Die Facebook-Mutter ringt indes noch mit anderen Gefahren: CEO Zuckerberg scheiterte zuletzt mit seinen Versuchen, ein seit langem schwelendes Kartellverfahren gegen die Meta abzuwürgen. Der Prozess, in dem die Verhandlungen Mitte April nach jahrelangem Hin und Her starteten, dreht sich um die 1 Mrd. Dollar schwere Übernahme der Foto- und Videoplattform Instagram im Jahr 2012 und die 19 Mrd.
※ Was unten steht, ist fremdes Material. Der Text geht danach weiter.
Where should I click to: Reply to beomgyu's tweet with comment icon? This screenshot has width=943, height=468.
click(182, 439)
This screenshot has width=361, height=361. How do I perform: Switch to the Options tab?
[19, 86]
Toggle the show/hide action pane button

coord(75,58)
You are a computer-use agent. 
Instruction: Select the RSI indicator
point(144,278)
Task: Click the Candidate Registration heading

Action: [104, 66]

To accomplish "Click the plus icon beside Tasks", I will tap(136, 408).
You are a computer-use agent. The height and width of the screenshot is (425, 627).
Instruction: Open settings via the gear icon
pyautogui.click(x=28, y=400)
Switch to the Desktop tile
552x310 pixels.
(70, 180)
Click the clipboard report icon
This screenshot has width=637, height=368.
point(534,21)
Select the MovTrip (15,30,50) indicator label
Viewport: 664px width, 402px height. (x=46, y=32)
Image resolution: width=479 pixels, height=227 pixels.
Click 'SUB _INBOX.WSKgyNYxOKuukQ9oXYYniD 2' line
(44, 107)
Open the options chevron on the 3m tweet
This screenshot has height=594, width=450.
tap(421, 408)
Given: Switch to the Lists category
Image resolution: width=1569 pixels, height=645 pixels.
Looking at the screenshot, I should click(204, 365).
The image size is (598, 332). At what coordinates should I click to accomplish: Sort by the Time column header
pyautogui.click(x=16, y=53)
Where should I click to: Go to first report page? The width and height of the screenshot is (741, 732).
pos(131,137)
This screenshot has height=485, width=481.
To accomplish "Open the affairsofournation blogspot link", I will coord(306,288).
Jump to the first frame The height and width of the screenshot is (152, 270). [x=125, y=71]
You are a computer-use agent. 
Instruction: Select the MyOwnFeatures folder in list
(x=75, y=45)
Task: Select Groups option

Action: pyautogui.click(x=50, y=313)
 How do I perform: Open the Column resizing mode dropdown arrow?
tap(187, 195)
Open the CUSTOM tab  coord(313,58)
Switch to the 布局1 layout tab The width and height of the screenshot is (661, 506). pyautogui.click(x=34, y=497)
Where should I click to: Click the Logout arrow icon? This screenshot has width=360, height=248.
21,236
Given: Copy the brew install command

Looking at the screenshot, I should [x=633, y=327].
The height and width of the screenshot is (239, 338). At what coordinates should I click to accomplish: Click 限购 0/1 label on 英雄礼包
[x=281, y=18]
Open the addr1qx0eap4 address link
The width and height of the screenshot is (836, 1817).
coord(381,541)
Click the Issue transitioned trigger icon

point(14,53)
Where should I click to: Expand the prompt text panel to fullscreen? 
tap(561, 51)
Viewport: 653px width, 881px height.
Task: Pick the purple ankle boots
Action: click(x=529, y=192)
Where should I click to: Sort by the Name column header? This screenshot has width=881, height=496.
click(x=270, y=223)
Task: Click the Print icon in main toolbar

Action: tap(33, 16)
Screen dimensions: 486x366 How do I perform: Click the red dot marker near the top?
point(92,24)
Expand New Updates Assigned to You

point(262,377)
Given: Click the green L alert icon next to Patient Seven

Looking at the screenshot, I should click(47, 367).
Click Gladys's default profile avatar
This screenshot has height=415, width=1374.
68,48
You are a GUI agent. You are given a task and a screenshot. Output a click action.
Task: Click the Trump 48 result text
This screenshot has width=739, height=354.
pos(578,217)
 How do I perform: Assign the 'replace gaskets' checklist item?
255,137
Dollar schwere Akquisition des Messenger-Dienstes Whatsapp im Jahr 2014, durch die Meta nach Ansicht der Wettbewerbsaufsicht FTC ihr Monopol untermauerte.

Zu Jahresbeginn war der CEO laut Insidern noch zuversichtlich, das Verfahren abwenden zu können. Im März rief er demnach Andrew Ferguson, den von Trump eingesetzten neuen FTC-Chef, mit einem Angebot an: Meta werde 450 Mill. Dollar zahlen, um die ursprünglich 2020 eingereichte Klage beizulegen. Dabei sei sich Zuckerberg der Unterstützung des Präsidenten sicher, dem der 40-Jährige sich nicht nur ideologisch angenähert hatte, indem sein Unternehmen die zentrale Überprüfung von Fakten und „Beschränkungen für die freie Rede“ auf Facebook und Instagram beendete. Der Meta-Chef spendete auch 1 Mill. Dollar an das Amtseinführungskomitee Trumps und legte einen Rechtsstreit mit dem Republikaner durch eine Zahlung von 25 Mill. Dollar bei.

Zerschlagung droht

Doch Ferguson biss nicht an. Die FTC hatte 30 Mrd. Dollar von Meta gefordert, um die Klage zu den Instagram- und Whatsapp-Akquisitionen aus der Welt zu schaffen – und ihr neuer Chef war nicht bereit, für weniger als 18 Mrd. Dollar und einen gerichtlichen Bescheid einen Deal mit Zuckerberg einzugehen. Hektische Lobby-Versuche der Facebook-Mutter innerhalb der Trump-Administration scheiterten, nun sieht sich der Konzern vor Gericht harten Angriffen ausgesetzt. In letzter Konsequenz droht ihr wohl die Zerschlagung. Den aus mehreren Richtungen unter Druck stehenden Big-Tech-Vertretern, fürchten Analysten, droht nach der jüngsten Erholung vom Zoll-Schock noch ein böses Erwachen.